WHAT TO DO
Please give, exactly as they appear below, the line with "Image resolution: width=600" and every line after it through the final one, and nothing else.

PROVIDED RECORDS

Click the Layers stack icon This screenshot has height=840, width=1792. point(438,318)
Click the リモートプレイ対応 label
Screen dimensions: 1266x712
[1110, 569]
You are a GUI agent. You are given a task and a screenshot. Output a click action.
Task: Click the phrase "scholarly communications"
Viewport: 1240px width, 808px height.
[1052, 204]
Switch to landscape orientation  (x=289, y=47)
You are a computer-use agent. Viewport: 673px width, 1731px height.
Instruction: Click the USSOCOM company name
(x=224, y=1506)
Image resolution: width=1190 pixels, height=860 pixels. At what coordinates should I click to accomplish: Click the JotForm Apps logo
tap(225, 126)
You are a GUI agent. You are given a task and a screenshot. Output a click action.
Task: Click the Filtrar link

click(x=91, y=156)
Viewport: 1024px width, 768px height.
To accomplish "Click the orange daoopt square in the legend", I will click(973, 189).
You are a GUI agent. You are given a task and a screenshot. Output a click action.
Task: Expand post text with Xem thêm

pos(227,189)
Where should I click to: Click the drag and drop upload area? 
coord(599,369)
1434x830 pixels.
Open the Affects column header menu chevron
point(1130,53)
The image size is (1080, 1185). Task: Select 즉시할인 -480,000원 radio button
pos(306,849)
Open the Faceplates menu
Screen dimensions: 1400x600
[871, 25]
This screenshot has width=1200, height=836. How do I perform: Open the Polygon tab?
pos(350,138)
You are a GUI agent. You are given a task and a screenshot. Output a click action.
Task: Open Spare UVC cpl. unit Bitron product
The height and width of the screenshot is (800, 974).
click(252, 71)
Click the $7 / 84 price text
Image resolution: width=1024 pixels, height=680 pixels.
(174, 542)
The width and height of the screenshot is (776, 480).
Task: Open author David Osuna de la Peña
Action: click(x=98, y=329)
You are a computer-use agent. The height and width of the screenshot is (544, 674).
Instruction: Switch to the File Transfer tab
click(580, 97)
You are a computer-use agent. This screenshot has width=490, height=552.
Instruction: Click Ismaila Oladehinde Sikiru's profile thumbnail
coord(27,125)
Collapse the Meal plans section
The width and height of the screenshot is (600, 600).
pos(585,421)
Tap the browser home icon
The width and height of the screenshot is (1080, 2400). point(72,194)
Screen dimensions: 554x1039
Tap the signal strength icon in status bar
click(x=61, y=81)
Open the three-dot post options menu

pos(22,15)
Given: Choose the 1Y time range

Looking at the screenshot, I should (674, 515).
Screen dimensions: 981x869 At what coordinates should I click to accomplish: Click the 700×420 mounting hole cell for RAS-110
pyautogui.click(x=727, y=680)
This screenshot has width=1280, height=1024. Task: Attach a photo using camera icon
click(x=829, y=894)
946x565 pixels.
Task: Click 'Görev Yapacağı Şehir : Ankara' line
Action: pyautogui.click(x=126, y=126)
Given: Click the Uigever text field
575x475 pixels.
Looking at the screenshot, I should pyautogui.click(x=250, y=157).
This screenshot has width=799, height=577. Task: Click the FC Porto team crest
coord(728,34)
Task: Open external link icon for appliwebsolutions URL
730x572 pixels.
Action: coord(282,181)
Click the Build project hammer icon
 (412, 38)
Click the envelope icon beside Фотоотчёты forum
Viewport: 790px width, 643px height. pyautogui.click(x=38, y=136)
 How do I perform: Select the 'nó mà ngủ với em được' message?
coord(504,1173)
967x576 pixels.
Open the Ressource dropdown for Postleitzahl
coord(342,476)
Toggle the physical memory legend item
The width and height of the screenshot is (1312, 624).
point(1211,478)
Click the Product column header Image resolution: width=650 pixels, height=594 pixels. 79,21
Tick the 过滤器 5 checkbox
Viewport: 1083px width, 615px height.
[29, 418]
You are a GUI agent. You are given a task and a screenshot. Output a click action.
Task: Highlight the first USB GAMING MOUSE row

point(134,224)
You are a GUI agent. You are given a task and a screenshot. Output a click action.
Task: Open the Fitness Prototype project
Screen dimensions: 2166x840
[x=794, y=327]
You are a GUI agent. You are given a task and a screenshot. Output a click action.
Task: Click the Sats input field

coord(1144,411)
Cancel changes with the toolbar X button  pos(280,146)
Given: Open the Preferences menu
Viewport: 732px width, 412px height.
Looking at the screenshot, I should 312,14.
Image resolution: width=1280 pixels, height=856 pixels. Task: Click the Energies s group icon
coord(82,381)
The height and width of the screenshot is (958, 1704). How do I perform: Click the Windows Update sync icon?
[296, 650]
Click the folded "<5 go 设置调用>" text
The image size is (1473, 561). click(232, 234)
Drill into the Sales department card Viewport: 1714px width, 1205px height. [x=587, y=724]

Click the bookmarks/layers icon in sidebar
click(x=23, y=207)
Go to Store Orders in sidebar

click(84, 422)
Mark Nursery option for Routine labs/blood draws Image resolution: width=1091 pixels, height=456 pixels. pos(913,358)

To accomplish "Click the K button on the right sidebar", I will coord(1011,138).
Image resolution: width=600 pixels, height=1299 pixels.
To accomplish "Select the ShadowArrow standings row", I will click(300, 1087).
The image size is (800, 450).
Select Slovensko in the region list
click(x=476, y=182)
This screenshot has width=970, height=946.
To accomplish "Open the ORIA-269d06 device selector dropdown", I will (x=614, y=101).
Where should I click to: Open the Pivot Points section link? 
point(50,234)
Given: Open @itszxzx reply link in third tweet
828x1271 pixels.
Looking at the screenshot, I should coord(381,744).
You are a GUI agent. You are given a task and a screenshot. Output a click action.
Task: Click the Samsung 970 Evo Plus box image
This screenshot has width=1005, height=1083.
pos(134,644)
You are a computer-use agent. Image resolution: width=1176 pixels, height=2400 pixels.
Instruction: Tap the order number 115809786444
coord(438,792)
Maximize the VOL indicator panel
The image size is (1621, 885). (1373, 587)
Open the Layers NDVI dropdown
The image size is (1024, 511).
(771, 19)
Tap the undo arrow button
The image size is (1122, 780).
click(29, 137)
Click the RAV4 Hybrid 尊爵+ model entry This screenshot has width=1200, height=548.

ANSWER TO THE PROBLEM
Image resolution: width=600 pixels, height=1299 pixels.
To accomplish "Select the ShadowArrow standings row", I will click(300, 1087).
The image size is (800, 450).
Select Slovensko in the region list
click(x=476, y=182)
This screenshot has width=970, height=946.
To accomplish "Open the ORIA-269d06 device selector dropdown", I will (x=614, y=101).
Where should I click to: Open the Pivot Points section link? 
point(50,234)
Given: Open @itszxzx reply link in third tweet
828x1271 pixels.
Looking at the screenshot, I should coord(381,744).
You are a GUI agent. You are given a task and a screenshot. Output a click action.
Task: Click the Samsung 970 Evo Plus box image
This screenshot has width=1005, height=1083.
pos(134,644)
You are a computer-use agent. Image resolution: width=1176 pixels, height=2400 pixels.
Instruction: Tap the order number 115809786444
coord(438,792)
Maximize the VOL indicator panel
The image size is (1621, 885). (1373, 587)
Open the Layers NDVI dropdown
The image size is (1024, 511).
(771, 19)
Tap the undo arrow button
The image size is (1122, 780).
click(29, 137)
Click the RAV4 Hybrid 尊爵+ model entry This screenshot has width=1200, height=548.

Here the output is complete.